An odd concept... I'm therefore curious to know what your instructor or examiner pulled on you - any ideas?
Not sure what you mean by 'give back'.
I can only say what happened on my course, last year. You are required to demonstrate recovery from a spin during your test, but not to teach it, so...
Whenever we had the opportunity to climb to 4,000' during the course, we'd do so at the end of a particular session and practice spin entry and recovery. I did patter through what I was doing, but I'm not sure if this is strictly necessary on the test, providing the recovery is clearly demonstrated. Personally, I think it is better to talk through what you're doing so that if it is less than perfect, then the examiner will at least understand what you were trying to achieve.
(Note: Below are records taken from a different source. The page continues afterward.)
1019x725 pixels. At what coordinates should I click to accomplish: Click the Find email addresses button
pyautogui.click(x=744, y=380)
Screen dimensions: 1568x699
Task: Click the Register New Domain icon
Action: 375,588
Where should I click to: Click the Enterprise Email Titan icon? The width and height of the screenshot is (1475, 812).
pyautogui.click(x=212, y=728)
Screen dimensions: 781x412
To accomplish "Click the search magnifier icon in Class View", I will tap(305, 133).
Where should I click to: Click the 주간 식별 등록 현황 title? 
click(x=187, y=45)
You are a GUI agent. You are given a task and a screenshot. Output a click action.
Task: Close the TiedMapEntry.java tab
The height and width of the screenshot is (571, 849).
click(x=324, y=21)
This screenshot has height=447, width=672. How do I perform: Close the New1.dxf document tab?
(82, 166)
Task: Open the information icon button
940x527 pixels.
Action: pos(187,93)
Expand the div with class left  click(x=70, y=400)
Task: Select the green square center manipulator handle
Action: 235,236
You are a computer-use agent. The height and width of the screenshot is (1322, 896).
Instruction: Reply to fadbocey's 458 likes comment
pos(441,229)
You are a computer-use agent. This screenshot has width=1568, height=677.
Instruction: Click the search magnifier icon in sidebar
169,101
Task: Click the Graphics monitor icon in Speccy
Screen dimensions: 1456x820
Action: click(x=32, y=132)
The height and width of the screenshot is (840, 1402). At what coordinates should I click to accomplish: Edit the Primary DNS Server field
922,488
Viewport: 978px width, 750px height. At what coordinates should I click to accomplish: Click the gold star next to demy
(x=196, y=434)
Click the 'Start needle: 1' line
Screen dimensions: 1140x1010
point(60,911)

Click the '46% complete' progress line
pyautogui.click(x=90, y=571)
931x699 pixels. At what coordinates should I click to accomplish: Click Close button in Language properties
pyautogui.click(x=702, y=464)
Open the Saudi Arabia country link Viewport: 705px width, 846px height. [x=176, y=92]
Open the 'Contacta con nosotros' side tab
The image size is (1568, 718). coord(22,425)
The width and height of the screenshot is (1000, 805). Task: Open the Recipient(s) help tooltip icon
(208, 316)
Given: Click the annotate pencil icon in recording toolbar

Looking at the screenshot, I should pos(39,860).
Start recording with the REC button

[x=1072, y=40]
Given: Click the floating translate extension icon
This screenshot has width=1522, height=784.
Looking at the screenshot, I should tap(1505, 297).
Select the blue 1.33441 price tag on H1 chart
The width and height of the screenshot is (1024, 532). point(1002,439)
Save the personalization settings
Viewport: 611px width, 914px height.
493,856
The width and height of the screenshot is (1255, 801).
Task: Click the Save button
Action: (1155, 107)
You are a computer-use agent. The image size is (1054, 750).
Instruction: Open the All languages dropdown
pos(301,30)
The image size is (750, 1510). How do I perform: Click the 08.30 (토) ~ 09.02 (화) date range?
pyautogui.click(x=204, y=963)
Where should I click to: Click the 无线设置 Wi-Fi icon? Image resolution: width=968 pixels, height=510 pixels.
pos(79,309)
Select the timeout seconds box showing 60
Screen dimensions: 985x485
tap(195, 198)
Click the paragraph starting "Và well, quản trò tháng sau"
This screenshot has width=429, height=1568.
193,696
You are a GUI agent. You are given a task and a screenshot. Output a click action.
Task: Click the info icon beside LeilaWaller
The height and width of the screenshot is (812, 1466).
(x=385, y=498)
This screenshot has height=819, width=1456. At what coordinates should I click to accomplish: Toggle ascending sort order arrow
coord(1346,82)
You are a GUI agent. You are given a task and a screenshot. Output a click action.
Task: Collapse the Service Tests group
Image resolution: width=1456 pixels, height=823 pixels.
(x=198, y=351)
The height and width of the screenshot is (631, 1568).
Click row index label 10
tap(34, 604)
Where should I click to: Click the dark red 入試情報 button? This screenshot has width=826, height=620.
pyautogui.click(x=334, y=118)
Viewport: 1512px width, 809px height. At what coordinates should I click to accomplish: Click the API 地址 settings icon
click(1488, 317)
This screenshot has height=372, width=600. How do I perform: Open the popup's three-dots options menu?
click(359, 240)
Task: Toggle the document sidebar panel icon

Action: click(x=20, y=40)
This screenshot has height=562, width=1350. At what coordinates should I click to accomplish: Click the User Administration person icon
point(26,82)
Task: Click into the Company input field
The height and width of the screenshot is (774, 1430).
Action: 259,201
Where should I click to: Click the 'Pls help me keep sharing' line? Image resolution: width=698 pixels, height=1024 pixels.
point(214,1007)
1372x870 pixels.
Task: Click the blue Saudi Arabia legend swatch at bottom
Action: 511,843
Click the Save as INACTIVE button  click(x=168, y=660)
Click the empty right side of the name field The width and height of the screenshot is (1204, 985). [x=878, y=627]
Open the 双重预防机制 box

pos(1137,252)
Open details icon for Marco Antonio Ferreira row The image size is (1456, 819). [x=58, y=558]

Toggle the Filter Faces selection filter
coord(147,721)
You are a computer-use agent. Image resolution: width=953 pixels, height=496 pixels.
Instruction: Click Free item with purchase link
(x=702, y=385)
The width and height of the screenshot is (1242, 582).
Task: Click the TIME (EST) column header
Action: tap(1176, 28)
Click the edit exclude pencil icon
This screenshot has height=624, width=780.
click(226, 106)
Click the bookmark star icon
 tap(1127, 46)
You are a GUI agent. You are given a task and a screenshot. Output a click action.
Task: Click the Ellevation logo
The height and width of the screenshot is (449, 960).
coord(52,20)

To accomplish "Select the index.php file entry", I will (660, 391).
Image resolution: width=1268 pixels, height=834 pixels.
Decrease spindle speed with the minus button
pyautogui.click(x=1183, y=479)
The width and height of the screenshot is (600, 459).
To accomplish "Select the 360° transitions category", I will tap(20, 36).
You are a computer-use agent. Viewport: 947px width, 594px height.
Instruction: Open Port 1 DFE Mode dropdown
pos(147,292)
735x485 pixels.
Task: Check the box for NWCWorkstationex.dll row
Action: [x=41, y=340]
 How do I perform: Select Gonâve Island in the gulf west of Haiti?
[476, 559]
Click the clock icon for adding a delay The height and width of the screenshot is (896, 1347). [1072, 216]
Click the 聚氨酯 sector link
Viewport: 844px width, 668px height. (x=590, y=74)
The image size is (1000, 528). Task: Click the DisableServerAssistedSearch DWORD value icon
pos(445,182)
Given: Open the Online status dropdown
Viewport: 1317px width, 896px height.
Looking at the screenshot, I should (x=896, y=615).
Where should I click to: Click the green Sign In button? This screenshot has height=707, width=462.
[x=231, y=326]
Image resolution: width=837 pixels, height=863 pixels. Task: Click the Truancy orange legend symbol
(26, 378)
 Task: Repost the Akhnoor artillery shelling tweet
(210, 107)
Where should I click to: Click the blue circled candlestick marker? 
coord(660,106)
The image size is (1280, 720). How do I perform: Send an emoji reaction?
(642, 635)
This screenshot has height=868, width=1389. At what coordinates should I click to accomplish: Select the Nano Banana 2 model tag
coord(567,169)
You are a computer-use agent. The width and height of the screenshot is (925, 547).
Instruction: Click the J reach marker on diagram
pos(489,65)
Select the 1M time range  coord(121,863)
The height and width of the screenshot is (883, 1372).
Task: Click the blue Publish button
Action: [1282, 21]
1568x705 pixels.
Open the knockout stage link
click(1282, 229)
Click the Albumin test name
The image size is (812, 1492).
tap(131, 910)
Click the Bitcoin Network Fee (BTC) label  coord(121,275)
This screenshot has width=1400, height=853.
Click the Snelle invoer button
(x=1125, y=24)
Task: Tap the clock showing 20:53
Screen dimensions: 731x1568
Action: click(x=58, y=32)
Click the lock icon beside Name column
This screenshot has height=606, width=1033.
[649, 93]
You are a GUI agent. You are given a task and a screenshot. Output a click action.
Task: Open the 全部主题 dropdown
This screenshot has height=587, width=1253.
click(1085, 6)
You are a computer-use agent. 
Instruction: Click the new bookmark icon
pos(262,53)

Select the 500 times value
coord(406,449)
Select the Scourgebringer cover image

I did my course and test on C152s. Entry was: wings level, reduce power to 1500 RPM, gradually raise the nose, keeping in balance and level flight, smoothly and progressively pull back on the controls until the aircraft stalls, apply full left rudder. Aircraft enters an autorotative condition to the left (stand back for plenty of arguments from people saying 'this isn't a proper spin' - just ignore them!). Close throttle and ensure ailerons centralised. After 2 turns - count them out loud - apply opposite rudder and centralise elevator. Spin should stop promptly. Recover from ensuing dive as for stall recovery. Make sure that you follow proper POH instructions for the type you're flying.
There'll be many arguments I'm sure about the rights and wrongs of the above. Hope it isn't as many pages as the thread about log book entries!